Sources of approximation error
Approximation error can come from several places.
1. Method error
This happens because the numerical method is an approximation. For example, a low-degree polynomial may not match a very curved function well.
2. Truncation error
Many methods use an infinite mathematical process but stop after a finite number of steps. The missing part creates truncation error. For instance, if a method uses only the first few terms of a series, the omitted terms cause error.
3. Round-off error
Computers store numbers with limited precision. Very small errors in rounding can build up during long calculations. Even if each rounding is tiny, the total effect may matter in sensitive computations.
These three ideas are closely related, but they are not the same. Approximation error often refers to the difference between the exact mathematical quantity and the approximate numerical result, while truncation and round-off error are common causes of that difference.
How to reduce approximation error
Engineers use several strategies to control error:
- Use more accurate methods when needed.
- Increase the number of iterations in iterative methods.
- Use more data points for interpolation or fitting when appropriate.
- Choose a model that matches the behavior of the data.
- Check whether round-off error is affecting the result.
However, more computation is not always better. A more complex model may fit the data too closely and perform poorly on new data. The goal is not zero error, but acceptable error for the task. π―
Connection to the rest of Numerical Methods I
Approximation error is a central idea across Numerical Methods I because it explains the quality of every computed result.
- In root-finding, error tells us how close we are to a solution of $f(x)=0$.
- In interpolation, error shows how well the estimated curve matches the true behavior.
- In curve fitting, error measures how closely a model matches observed data.
Without error analysis, a numerical answer is just a number. With error analysis, that number becomes meaningful and trustworthy. This is why approximation error is not a side topic; it is part of the logic of engineering computation itself.
Conclusion
students, approximation error is the difference between a true value and an approximate one. It can be measured using absolute error, relative error, or approximate percent relative error. In Numerical Methods I, it helps us judge root-finding algorithms, interpolation formulas, and curve-fitting models. It also shows why numerical answers must be checked carefully before they are used in engineering decisions. When you understand approximation error, you are better prepared to choose methods, stop iterations wisely, and explain how reliable a computed result really is. β
Study Notes
- Approximation error compares a true value and an estimated value.
- Absolute error is $E_a = \lvert x_{true} - x_{approx} \rvert$.
- Relative error is $E_r = \frac{\lvert x_{true} - x_{approx} \rvert}{\lvert x_{true} \rvert}$.
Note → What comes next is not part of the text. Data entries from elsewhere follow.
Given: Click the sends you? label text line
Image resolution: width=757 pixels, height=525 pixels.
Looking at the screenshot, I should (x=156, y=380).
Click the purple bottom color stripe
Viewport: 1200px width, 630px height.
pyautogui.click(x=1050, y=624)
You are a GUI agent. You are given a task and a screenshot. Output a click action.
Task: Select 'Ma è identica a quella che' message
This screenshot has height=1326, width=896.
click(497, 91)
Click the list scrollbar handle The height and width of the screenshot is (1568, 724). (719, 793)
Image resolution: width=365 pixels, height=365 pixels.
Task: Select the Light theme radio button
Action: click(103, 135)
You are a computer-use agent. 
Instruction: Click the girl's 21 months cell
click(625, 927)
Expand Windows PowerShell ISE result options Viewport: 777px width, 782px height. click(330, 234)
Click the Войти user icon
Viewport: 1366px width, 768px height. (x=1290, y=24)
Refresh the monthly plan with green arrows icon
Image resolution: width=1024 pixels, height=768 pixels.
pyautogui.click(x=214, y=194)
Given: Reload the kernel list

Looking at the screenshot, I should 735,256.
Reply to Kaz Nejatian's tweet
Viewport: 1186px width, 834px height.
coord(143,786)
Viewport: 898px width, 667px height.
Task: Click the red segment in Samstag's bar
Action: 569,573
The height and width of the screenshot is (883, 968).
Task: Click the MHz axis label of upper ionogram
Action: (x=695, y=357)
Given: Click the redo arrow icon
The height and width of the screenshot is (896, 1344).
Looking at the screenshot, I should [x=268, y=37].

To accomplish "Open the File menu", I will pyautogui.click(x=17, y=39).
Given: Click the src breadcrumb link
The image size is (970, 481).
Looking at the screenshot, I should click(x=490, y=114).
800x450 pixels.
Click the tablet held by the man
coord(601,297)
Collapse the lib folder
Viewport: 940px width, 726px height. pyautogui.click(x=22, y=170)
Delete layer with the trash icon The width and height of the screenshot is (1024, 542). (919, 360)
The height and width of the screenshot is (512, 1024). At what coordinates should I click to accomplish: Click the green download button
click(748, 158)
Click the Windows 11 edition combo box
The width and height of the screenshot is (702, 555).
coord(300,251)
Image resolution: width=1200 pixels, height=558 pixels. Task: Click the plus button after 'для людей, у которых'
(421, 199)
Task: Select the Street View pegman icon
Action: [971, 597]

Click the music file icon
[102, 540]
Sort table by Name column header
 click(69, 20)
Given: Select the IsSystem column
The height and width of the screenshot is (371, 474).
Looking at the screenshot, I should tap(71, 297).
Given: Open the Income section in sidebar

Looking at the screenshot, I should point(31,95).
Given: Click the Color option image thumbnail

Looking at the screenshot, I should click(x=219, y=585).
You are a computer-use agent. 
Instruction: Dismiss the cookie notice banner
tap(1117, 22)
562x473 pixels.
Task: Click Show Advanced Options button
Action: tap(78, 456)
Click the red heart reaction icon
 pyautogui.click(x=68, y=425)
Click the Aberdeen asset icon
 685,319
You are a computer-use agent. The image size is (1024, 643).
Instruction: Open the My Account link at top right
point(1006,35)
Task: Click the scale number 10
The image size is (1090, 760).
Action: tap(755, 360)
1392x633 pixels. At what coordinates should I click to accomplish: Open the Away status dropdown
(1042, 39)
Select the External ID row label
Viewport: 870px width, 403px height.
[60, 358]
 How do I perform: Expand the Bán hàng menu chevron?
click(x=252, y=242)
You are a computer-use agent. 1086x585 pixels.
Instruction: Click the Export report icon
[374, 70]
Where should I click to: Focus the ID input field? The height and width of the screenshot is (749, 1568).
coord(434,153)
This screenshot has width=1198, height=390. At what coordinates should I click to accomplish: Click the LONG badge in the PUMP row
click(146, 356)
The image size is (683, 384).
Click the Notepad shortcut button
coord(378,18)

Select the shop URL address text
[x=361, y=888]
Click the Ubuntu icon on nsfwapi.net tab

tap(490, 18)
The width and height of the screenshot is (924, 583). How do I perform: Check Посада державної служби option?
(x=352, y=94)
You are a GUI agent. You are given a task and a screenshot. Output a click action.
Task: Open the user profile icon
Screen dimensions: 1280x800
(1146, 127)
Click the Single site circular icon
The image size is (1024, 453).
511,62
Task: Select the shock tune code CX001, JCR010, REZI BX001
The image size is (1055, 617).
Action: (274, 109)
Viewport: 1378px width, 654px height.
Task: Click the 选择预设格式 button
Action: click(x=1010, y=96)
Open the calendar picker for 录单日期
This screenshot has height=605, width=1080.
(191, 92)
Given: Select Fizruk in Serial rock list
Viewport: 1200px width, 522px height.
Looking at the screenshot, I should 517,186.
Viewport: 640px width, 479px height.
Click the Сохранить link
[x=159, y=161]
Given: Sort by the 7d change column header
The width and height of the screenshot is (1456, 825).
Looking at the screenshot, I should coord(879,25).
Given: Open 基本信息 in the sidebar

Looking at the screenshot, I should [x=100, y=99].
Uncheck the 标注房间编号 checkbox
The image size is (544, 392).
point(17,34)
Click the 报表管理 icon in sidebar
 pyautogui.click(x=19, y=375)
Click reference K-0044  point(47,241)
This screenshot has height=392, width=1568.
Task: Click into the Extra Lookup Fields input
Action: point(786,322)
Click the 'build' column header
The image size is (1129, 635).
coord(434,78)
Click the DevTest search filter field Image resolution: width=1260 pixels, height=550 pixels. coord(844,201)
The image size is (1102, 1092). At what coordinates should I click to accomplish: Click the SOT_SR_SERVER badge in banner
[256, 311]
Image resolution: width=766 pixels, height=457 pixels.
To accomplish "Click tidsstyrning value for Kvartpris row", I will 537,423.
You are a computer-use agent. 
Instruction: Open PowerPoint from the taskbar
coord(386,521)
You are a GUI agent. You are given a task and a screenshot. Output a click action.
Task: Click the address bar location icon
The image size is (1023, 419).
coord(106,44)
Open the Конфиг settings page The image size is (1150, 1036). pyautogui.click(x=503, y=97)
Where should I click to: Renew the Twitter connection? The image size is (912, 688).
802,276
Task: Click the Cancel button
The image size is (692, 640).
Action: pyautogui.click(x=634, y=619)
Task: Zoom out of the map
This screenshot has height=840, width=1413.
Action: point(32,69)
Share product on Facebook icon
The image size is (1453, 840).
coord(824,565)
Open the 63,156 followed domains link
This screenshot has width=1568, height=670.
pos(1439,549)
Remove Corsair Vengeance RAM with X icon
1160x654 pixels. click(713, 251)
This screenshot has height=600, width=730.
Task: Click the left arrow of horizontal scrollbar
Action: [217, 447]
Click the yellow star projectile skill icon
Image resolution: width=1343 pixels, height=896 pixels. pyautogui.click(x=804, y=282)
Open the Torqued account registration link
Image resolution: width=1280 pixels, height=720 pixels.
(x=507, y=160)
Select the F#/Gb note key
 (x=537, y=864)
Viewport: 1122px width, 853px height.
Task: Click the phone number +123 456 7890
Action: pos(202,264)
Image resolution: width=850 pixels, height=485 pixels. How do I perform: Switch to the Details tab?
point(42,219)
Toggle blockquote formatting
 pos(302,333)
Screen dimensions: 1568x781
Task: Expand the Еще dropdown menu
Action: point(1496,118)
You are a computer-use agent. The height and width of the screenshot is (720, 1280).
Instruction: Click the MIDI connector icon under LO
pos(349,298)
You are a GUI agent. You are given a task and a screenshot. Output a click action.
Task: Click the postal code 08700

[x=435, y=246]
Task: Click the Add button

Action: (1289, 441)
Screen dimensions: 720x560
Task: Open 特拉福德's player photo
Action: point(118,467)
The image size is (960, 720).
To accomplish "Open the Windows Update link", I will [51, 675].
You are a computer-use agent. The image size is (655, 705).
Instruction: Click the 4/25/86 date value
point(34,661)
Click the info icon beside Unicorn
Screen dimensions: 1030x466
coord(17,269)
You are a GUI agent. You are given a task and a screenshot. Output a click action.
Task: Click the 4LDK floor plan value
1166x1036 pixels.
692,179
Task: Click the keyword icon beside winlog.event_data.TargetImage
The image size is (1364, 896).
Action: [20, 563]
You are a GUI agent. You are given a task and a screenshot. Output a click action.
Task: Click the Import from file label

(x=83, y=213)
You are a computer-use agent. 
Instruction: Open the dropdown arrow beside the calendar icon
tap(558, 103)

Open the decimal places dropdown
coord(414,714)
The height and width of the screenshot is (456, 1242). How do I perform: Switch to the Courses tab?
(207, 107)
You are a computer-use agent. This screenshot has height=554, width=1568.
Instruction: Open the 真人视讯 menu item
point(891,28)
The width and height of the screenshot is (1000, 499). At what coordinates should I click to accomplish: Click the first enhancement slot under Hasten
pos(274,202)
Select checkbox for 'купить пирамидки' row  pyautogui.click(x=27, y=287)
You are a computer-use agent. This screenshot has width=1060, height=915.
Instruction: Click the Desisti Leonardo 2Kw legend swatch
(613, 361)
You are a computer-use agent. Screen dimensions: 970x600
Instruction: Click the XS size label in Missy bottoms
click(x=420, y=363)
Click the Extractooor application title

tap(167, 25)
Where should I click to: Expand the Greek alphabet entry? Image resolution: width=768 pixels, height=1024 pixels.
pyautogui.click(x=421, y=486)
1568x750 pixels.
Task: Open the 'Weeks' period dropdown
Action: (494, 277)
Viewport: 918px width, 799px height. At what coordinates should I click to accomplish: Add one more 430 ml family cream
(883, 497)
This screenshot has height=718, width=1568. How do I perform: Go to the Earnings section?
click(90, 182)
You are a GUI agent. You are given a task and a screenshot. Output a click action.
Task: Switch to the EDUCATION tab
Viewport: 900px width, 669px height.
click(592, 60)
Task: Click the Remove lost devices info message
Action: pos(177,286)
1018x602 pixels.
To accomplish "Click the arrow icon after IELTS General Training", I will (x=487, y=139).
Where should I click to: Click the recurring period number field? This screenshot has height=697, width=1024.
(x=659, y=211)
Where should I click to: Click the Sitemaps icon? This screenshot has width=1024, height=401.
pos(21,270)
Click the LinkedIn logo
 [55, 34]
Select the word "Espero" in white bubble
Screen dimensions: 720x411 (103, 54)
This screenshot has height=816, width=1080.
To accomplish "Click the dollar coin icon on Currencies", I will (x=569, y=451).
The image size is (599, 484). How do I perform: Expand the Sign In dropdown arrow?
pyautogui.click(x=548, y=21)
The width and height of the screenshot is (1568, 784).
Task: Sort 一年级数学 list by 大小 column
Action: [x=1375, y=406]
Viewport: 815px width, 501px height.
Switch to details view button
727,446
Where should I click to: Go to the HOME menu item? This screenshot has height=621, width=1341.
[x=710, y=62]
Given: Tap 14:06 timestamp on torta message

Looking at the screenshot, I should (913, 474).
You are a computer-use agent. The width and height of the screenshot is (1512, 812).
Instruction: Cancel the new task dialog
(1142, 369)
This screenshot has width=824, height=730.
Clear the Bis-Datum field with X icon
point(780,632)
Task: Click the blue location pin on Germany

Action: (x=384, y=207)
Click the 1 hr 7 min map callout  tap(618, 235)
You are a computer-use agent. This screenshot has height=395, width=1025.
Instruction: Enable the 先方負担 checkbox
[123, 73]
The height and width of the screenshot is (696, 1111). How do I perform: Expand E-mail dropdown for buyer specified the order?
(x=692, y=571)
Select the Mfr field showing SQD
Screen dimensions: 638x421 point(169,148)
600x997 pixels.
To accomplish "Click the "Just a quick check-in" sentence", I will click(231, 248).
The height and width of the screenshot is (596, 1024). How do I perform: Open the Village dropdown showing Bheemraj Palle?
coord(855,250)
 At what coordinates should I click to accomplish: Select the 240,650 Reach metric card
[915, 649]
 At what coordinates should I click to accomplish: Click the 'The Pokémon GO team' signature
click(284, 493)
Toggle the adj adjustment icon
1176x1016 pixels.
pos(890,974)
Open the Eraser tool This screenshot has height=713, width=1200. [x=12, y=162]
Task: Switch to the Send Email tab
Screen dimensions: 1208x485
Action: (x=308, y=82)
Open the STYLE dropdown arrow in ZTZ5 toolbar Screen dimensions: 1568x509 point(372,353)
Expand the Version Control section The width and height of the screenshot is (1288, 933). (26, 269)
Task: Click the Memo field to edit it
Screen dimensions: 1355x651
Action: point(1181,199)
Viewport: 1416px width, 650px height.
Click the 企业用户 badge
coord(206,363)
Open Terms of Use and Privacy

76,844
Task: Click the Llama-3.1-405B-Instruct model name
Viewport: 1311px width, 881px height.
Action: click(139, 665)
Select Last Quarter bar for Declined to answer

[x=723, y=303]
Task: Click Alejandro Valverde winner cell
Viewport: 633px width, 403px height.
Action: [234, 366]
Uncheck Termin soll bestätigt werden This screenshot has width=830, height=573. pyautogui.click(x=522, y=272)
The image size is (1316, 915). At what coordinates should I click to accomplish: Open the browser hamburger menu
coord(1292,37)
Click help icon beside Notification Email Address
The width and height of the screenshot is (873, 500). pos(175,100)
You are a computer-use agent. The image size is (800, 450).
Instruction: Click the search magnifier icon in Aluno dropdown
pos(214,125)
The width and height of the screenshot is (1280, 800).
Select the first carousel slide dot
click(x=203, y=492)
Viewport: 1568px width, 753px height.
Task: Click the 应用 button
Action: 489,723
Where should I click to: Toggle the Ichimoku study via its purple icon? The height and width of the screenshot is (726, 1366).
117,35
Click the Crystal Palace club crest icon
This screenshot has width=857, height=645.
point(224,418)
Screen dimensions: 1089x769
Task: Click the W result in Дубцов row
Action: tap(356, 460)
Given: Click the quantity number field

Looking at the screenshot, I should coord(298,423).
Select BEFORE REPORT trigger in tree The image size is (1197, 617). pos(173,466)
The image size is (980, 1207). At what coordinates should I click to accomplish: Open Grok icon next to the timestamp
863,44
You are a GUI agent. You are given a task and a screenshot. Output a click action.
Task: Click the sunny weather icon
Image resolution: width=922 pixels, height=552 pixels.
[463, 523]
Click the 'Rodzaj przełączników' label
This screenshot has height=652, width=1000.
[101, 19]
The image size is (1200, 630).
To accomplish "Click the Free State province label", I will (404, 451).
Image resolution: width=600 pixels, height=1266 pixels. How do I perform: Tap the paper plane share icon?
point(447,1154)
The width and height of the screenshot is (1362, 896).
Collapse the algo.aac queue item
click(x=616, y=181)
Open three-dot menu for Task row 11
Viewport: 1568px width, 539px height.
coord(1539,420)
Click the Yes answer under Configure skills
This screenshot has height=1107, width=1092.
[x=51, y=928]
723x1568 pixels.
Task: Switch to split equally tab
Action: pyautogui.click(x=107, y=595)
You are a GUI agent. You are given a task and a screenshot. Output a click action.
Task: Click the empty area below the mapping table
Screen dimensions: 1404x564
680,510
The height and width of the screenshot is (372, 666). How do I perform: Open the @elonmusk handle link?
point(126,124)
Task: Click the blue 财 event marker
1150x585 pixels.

- Approximate percent relative error is $\varepsilon_a = \left\lvert \frac{x_i - x_{i-1}}{x_i} \right\rvert \times 100\%$.
- Root-finding methods often stop when the approximate error is small enough.
- Interpolation error is the difference between the true function $f(x)$ and the interpolant $P(x)$.
- Curve fitting uses residuals $r_i = y_i - \hat{y}_i$ to measure mismatch.
- The sum of squared residuals is $S = \sum_{i=1}^{n} r_i^2$.
- Main sources of error include method error, truncation error, and round-off error.
- Approximation error is a key idea across root-finding, interpolation, and curve fitting.